My criteria, in no particular order:

1. Doesn't end in an S, or an s-sound

2. No repeat initials

3. Classic name

4. International name, works to a high degree but not necessarily 100% in my husband's language, mine, and English, in both pronounciation and spelling

5. Not too popular where we live

Of these, 1. and 4. are definite dealbreakers. Our surname begins with Sp.., so any -s name would sound like ...-s P... - unfortunately most names I like end in s... With 4., I'm somewhat flexible; my son's name has a different standard pronounciation in English, my daughter's name has a slightly different standard pronounciation in my husband's language but people will generally be corrected easily.

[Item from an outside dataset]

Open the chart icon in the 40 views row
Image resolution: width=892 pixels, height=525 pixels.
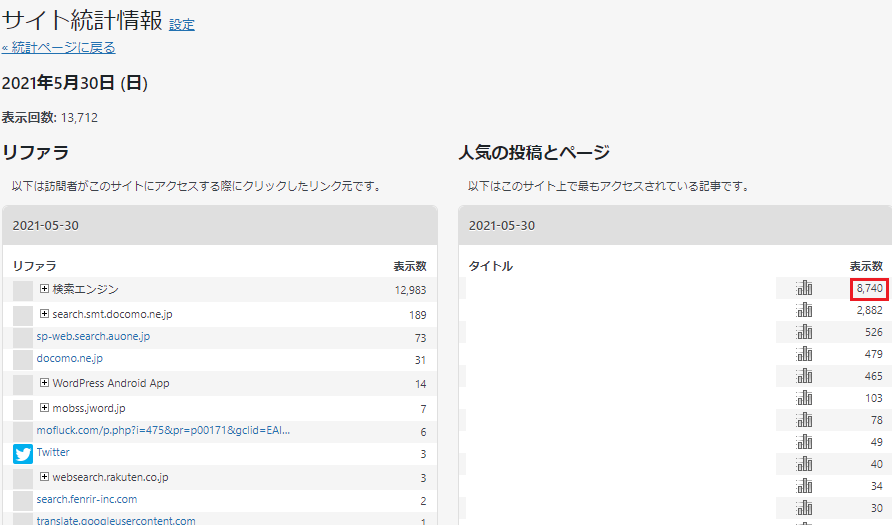(804, 465)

On the other hand, 2. might be the first rule I might ignore. I use initials in messages all the time, but I find I like a lot of names starting with my son's initial; I'm sure I could find a workaround. 3. doesn't seem to cause problems, and I don't know yet how I feel about disregarding 5.; I guess that depends on the specific name and popularity.

19
September 27, 2018 06:26 AM
In Response to Thoughts on Giselle

I'm afraid you're fighting an uphill battle. All entries of Giselle (and Gisella) on Forvo use the z-pronounciation:

https://forvo.com/search/Giselle/

https://forvo.com/search/Gisella/

In my experience, sometimes people can be easily corrected - and sometimes they just don't get it, depending on the name, the pronounciation and the person. As your asking for a non-standard pronounciation of an established name, I would only choose Giselle if you're okay with the z-pronounciation as well. 

20
September 20, 2018 05:06 AM

I stand corrected! Forget my comment, initials F.F.T. is no problem at all.